Start of Data entries
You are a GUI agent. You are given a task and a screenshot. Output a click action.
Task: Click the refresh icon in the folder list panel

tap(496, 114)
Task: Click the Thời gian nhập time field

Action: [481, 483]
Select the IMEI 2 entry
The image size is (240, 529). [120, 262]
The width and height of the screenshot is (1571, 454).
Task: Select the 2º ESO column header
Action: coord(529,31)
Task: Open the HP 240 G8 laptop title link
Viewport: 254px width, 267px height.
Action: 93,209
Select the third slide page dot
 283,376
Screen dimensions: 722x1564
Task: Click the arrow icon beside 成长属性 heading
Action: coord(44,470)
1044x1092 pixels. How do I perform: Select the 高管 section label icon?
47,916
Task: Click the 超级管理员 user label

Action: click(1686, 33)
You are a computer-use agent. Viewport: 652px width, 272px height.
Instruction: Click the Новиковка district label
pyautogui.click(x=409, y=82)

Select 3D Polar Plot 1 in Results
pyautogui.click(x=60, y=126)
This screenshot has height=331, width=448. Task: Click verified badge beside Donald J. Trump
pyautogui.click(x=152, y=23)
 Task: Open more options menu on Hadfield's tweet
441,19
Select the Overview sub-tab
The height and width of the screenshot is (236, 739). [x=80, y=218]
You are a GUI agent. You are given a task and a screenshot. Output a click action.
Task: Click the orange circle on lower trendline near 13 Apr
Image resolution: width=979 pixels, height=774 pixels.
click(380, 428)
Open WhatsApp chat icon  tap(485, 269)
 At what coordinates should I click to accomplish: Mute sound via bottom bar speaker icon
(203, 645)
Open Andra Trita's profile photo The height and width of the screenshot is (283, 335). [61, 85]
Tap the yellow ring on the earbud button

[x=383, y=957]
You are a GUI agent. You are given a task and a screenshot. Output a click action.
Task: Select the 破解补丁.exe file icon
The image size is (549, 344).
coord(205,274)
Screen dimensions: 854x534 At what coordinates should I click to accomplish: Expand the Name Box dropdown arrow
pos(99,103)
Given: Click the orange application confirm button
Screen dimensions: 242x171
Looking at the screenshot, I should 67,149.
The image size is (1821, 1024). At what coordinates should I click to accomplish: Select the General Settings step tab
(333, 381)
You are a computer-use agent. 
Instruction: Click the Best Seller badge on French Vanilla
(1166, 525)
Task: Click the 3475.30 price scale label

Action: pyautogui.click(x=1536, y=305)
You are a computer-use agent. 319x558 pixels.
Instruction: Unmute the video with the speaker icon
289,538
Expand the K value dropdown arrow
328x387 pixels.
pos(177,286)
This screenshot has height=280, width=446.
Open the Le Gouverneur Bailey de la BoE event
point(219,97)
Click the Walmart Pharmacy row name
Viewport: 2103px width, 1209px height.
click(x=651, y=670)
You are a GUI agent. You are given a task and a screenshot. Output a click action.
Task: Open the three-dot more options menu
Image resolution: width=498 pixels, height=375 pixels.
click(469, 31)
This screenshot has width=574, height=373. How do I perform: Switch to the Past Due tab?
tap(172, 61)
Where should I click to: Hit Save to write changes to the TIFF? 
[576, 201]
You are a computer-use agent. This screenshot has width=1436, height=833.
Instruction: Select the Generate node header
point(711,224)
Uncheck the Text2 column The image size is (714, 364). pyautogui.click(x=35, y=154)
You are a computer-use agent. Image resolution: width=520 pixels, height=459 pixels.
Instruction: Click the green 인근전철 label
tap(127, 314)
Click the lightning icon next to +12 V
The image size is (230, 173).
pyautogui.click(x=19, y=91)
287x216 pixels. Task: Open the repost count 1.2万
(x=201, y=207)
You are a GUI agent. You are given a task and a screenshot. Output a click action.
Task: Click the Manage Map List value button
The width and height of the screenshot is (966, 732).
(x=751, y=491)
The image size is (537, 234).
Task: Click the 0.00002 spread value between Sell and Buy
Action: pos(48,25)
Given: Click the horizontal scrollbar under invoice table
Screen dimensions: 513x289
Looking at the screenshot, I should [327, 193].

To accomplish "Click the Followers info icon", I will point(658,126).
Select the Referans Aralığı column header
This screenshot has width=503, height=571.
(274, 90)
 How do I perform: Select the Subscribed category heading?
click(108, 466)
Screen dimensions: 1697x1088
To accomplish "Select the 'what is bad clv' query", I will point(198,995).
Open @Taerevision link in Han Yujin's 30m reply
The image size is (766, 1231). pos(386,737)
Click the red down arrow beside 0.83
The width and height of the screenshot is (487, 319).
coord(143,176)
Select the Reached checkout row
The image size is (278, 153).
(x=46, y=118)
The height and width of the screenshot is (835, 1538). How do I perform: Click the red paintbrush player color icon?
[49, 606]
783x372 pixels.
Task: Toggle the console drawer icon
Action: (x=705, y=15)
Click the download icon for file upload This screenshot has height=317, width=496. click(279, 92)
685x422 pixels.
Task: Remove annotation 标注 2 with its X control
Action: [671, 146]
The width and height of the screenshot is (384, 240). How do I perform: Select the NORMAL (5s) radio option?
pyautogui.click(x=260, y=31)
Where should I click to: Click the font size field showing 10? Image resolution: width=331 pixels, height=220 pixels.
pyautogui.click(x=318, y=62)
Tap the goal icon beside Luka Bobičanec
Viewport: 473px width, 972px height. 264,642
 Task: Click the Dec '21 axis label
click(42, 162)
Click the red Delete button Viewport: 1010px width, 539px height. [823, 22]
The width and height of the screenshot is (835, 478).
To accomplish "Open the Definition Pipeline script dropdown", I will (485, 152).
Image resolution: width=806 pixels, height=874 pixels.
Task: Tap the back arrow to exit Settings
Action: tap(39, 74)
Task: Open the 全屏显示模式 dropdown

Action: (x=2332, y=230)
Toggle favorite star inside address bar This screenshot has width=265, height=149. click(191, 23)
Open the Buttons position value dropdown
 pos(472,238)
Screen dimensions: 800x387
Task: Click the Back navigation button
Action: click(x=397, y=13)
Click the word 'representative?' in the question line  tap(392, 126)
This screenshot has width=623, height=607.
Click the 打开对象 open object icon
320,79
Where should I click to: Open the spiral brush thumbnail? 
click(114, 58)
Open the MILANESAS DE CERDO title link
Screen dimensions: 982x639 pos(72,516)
End of Data entries
Task description = Lay out the listing above as a numbered list, leaving out any blank lines.

Task response =
1. You are a GUI agent. You are given a task and a screenshot. Output a click action.
2. Task: Click the refresh icon in the folder list panel
3. tap(496, 114)
4. Task: Click the Thời gian nhập time field
5. Action: [481, 483]
6. Select the IMEI 2 entry
7. The image size is (240, 529). [120, 262]
8. The width and height of the screenshot is (1571, 454).
9. Task: Select the 2º ESO column header
10. Action: coord(529,31)
11. Task: Open the HP 240 G8 laptop title link
12. Viewport: 254px width, 267px height.
13. Action: 93,209
14. Select the third slide page dot
15.  283,376
16. Screen dimensions: 722x1564
17. Task: Click the arrow icon beside 成长属性 heading
18. Action: coord(44,470)
19. 1044x1092 pixels. How do I perform: Select the 高管 section label icon?
20. 47,916
21. Task: Click the 超级管理员 user label
22. Action: click(1686, 33)
23. You are a computer-use agent. Viewport: 652px width, 272px height.
24. Instruction: Click the Новиковка district label
25. pyautogui.click(x=409, y=82)
26. Select 3D Polar Plot 1 in Results
27. pyautogui.click(x=60, y=126)
28. This screenshot has height=331, width=448. Task: Click verified badge beside Donald J. Trump
29. pyautogui.click(x=152, y=23)
30.  Task: Open more options menu on Hadfield's tweet
31. 441,19
32. Select the Overview sub-tab
33. The height and width of the screenshot is (236, 739). [x=80, y=218]
34. You are a GUI agent. You are given a task and a screenshot. Output a click action.
35. Task: Click the orange circle on lower trendline near 13 Apr
36. Image resolution: width=979 pixels, height=774 pixels.
37. click(380, 428)
38. Open WhatsApp chat icon  tap(485, 269)
39.  At what coordinates should I click to accomplish: Mute sound via bottom bar speaker icon
40. (203, 645)
41. Open Andra Trita's profile photo The height and width of the screenshot is (283, 335). [61, 85]
42. Tap the yellow ring on the earbud button
43. [x=383, y=957]
44. You are a GUI agent. You are given a task and a screenshot. Output a click action.
45. Task: Select the 破解补丁.exe file icon
46. The image size is (549, 344).
47. coord(205,274)
48. Screen dimensions: 854x534 At what coordinates should I click to accomplish: Expand the Name Box dropdown arrow
49. pos(99,103)
50. Given: Click the orange application confirm button
51. Screen dimensions: 242x171
52. Looking at the screenshot, I should 67,149.
53. The image size is (1821, 1024). At what coordinates should I click to accomplish: Select the General Settings step tab
54. (333, 381)
55. You are a computer-use agent. 
56. Instruction: Click the Best Seller badge on French Vanilla
57. (1166, 525)
58. Task: Click the 3475.30 price scale label
59. Action: pyautogui.click(x=1536, y=305)
60. You are a computer-use agent. 319x558 pixels.
61. Instruction: Unmute the video with the speaker icon
62. 289,538
63. Expand the K value dropdown arrow
64. 328x387 pixels.
65. pos(177,286)
66. This screenshot has height=280, width=446.
67. Open the Le Gouverneur Bailey de la BoE event
68. point(219,97)
69. Click the Walmart Pharmacy row name
70. Viewport: 2103px width, 1209px height.
71. click(x=651, y=670)
72. You are a GUI agent. You are given a task and a screenshot. Output a click action.
73. Task: Open the three-dot more options menu
74. Image resolution: width=498 pixels, height=375 pixels.
75. click(469, 31)
76. This screenshot has width=574, height=373. How do I perform: Switch to the Past Due tab?
77. tap(172, 61)
78. Where should I click to: Hit Save to write changes to the TIFF? 
79. [576, 201]
80. You are a computer-use agent. This screenshot has width=1436, height=833.
81. Instruction: Select the Generate node header
82. point(711,224)
83. Uncheck the Text2 column The image size is (714, 364). pyautogui.click(x=35, y=154)
84. You are a computer-use agent. Image resolution: width=520 pixels, height=459 pixels.
85. Instruction: Click the green 인근전철 label
86. tap(127, 314)
87. Click the lightning icon next to +12 V
88. The image size is (230, 173).
89. pyautogui.click(x=19, y=91)
90. 287x216 pixels. Task: Open the repost count 1.2万
91. (x=201, y=207)
92. You are a GUI agent. You are given a task and a screenshot. Output a click action.
93. Task: Click the Manage Map List value button
94. The width and height of the screenshot is (966, 732).
95. (x=751, y=491)
96. The image size is (537, 234).
97. Task: Click the 0.00002 spread value between Sell and Buy
98. Action: pos(48,25)
99. Given: Click the horizontal scrollbar under invoice table
100. Screen dimensions: 513x289
101. Looking at the screenshot, I should [327, 193].
102. To accomplish "Click the Followers info icon", I will point(658,126).
103. Select the Referans Aralığı column header
104. This screenshot has width=503, height=571.
105. (274, 90)
106.  How do I perform: Select the Subscribed category heading?
107. click(108, 466)
108. Screen dimensions: 1697x1088
109. To accomplish "Select the 'what is bad clv' query", I will point(198,995).
110. Open @Taerevision link in Han Yujin's 30m reply
111. The image size is (766, 1231). pos(386,737)
112. Click the red down arrow beside 0.83
113. The width and height of the screenshot is (487, 319).
114. coord(143,176)
115. Select the Reached checkout row
116. The image size is (278, 153).
117. (x=46, y=118)
118. The height and width of the screenshot is (835, 1538). How do I perform: Click the red paintbrush player color icon?
119. [49, 606]
120. 783x372 pixels.
121. Task: Toggle the console drawer icon
122. Action: (x=705, y=15)
123. Click the download icon for file upload This screenshot has height=317, width=496. click(279, 92)
124. 685x422 pixels.
125. Task: Remove annotation 标注 2 with its X control
126. Action: [671, 146]
127. The width and height of the screenshot is (384, 240). How do I perform: Select the NORMAL (5s) radio option?
128. pyautogui.click(x=260, y=31)
129. Where should I click to: Click the font size field showing 10? Image resolution: width=331 pixels, height=220 pixels.
130. pyautogui.click(x=318, y=62)
131. Tap the goal icon beside Luka Bobičanec
132. Viewport: 473px width, 972px height. 264,642
133.  Task: Click the Dec '21 axis label
134. click(42, 162)
135. Click the red Delete button Viewport: 1010px width, 539px height. [823, 22]
136. The width and height of the screenshot is (835, 478).
137. To accomplish "Open the Definition Pipeline script dropdown", I will (485, 152).
138. Image resolution: width=806 pixels, height=874 pixels.
139. Task: Tap the back arrow to exit Settings
140. Action: tap(39, 74)
141. Task: Open the 全屏显示模式 dropdown
142. Action: (x=2332, y=230)
143. Toggle favorite star inside address bar This screenshot has width=265, height=149. click(191, 23)
144. Open the Buttons position value dropdown
145.  pos(472,238)
146. Screen dimensions: 800x387
147. Task: Click the Back navigation button
148. Action: click(x=397, y=13)
149. Click the word 'representative?' in the question line  tap(392, 126)
150. This screenshot has width=623, height=607.
151. Click the 打开对象 open object icon
152. 320,79
153. Where should I click to: Open the spiral brush thumbnail? 
154. click(114, 58)
155. Open the MILANESAS DE CERDO title link
156. Screen dimensions: 982x639 pos(72,516)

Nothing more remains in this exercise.